---------- Study material

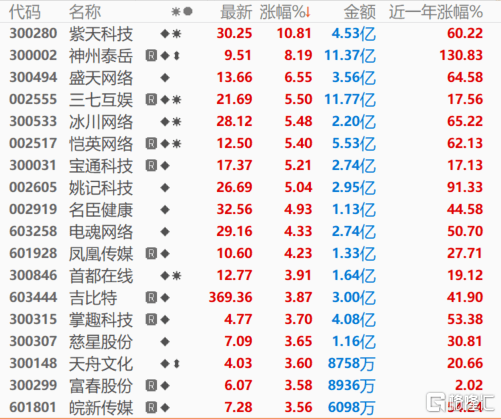This screenshot has width=501, height=419.
Task: Sort list by 最新 price header
Action: pyautogui.click(x=236, y=12)
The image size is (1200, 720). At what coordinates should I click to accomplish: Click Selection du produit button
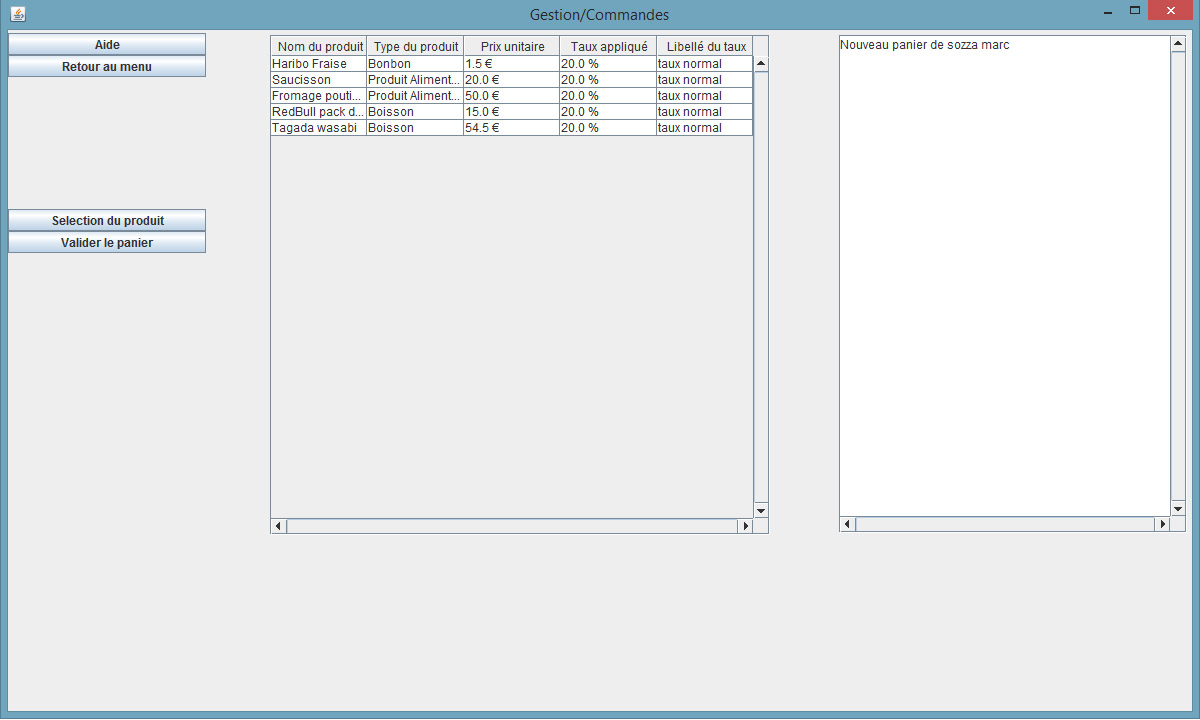pyautogui.click(x=107, y=221)
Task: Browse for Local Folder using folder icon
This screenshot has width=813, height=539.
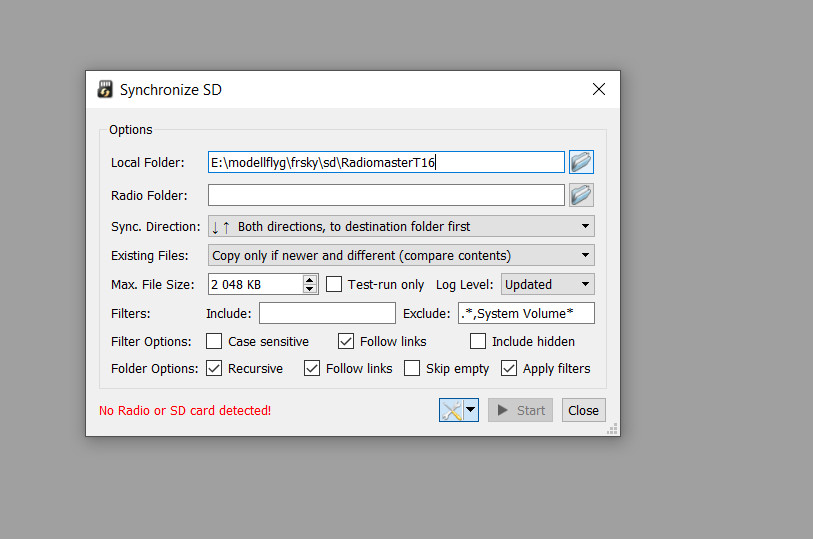Action: point(581,162)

--------------------

▸ **What you need to do**
From the line that holds "The image size" to the last line of the records, please copy each line exactly and nothing else. Pictures stay out.

▸ **Exercise response**
The image size is (1200, 720). At what coordinates should I click to accomplish: Click Selection du produit button
pyautogui.click(x=107, y=221)
Task: Browse for Local Folder using folder icon
This screenshot has width=813, height=539.
Action: point(581,162)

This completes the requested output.